Trainé sur le Bitume Affiche

"Dragged across Concrete" (mais pourquoi le béton est-il devenu bitume dans la traduction française ? Parce que les routes américaines sont plutôt faites en béton qu'en asphalte ?) nous pose cette éternelle question que nous n'avons pas toujours résolue malgré toutes nos années de cinéphilie : dans un film, le style peut-il remplacer le propos ? Si la popularité assez insensée d'un Tarantino permet de dire que, oui, globalement, le spectateur de cinéma adore se laisser embarquer dans des aventures formelles décoiffantes, même au détriment du fond du film, on ne saurait généraliser. Et S. Craig Zahler n'a bien entendu pas le talent de Tarantino, même s'il essaie clairement de construire son propre cinéma sur un modèle similaire, qu'il aurait légèrement "auteurisé".

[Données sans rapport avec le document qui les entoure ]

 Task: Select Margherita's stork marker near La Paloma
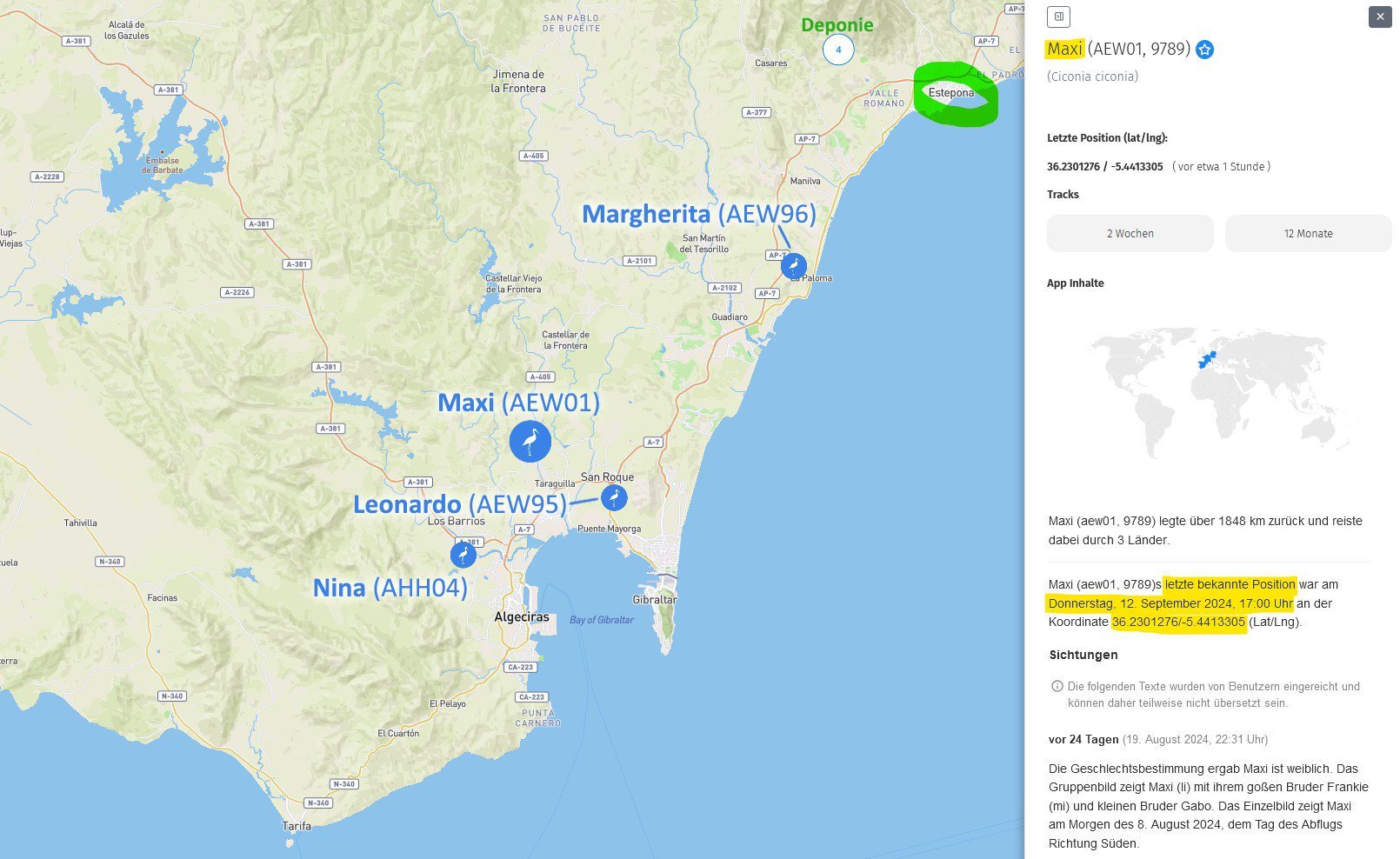click(x=793, y=266)
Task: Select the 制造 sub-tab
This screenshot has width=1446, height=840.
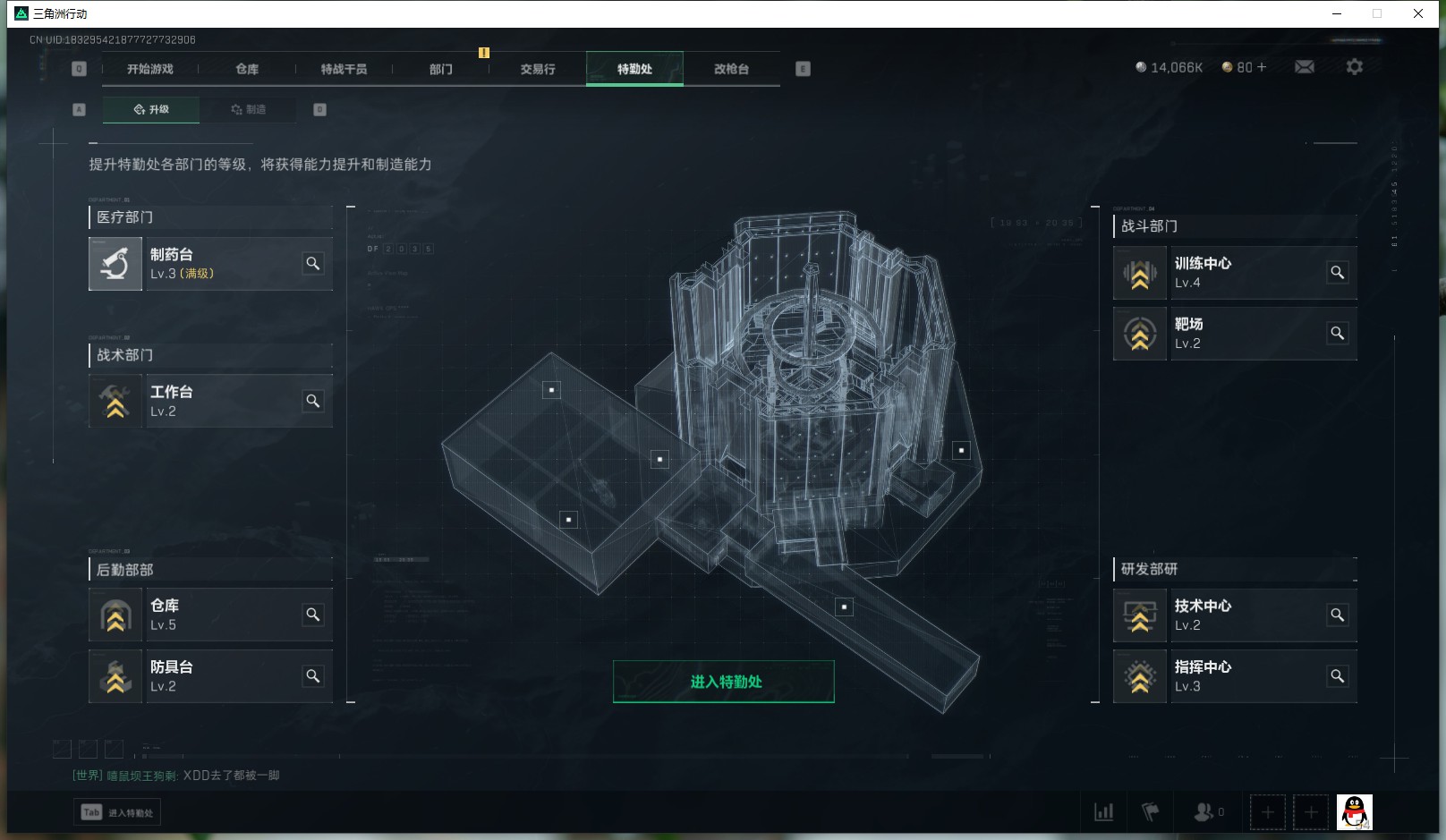Action: pyautogui.click(x=248, y=109)
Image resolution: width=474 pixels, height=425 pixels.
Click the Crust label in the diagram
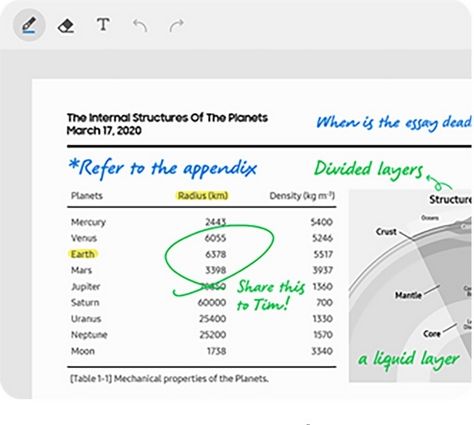(x=386, y=232)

Je m'explique. Comme chez Quentin, les dialogues - souvent dérisoires, voire absurdes - priment sur l'action pendant une bonne partie du film, la violence est par contre extrême, voire gore, les scènes sont régulièrement étirées au delà du raisonnable, et la construction scénaristique réserve des surprises en empruntant des chemins inhabituels. Par rapport à ces procédés bien reconnaissables qu'il ne fait jamais bon copier-coller, Zahler se démarque en épurant à l'extrême sa mise en scène et en soignant sa photographie (l'image de "Dragged across Concrete* est régulièrement sublime de beauté...), mais également en stylisant les scènes d'action, qui louchent finalement plus - et c'est un compliment - du côté de Friedkin.

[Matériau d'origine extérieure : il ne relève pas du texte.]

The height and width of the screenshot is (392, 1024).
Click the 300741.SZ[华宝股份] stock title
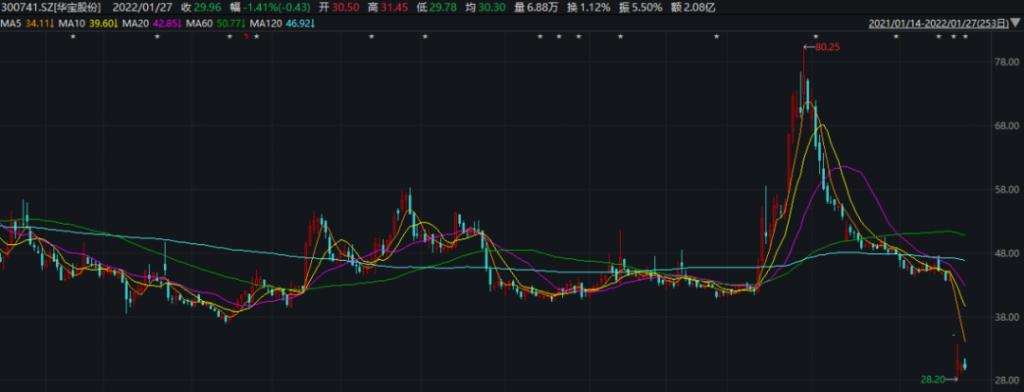(51, 8)
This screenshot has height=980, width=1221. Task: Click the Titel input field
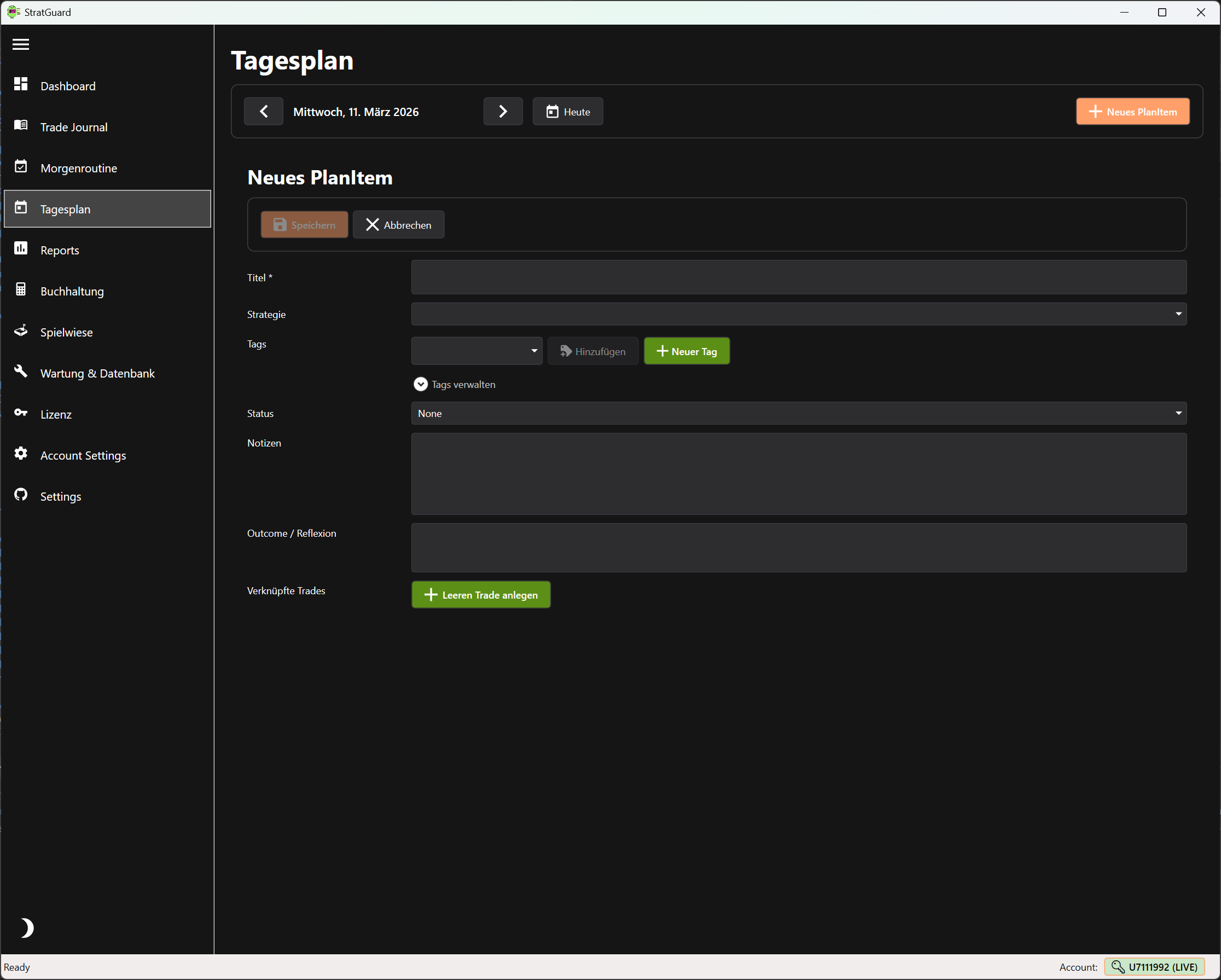click(x=798, y=277)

Bref, formellement, le film est une belle expérience, et réserve son lot de très beaux moments... qui sont du reste à savourer au "second degré", et peuvent laisser froid un spectateur qui se préoccuperait plutôt d'une histoire passionnante et d'une action trépidante. Car, de ce côté-là, et c'est peut-être courageux mais ce n'est pas totalement réussi, Zahler semble toujours faire passer la contemplation de ses personnages avant l'efficacité de son récit. Grâce à des acteurs compétents (Gibson et Vaughn font le job, c'est un fait...), nombre de scènes vraiment gratuites, voire complaisantes, fonctionnent assez bien, mais au bout de plus de deux heures et demi de film, le spectateur est en droit de se demander à quoi voulait bien en venir Zahler. Car le polar promis aurait pu être beaucoup plus percutant ramené à une durée normale de 1h30, tandis qu'il nous est impossible d'affirmer que nous avons ressenti quoi que ce soit de fort vis à vis de personnages qui restent quand même un assemblage de clichés.

Bref, regarder "Dragged Across Concrete" procure occasionnellement un joli petit plaisir, mais le résultat est tout sauf mémorable.

Et la question entre fond et forme reste, bien entendu, ouverte.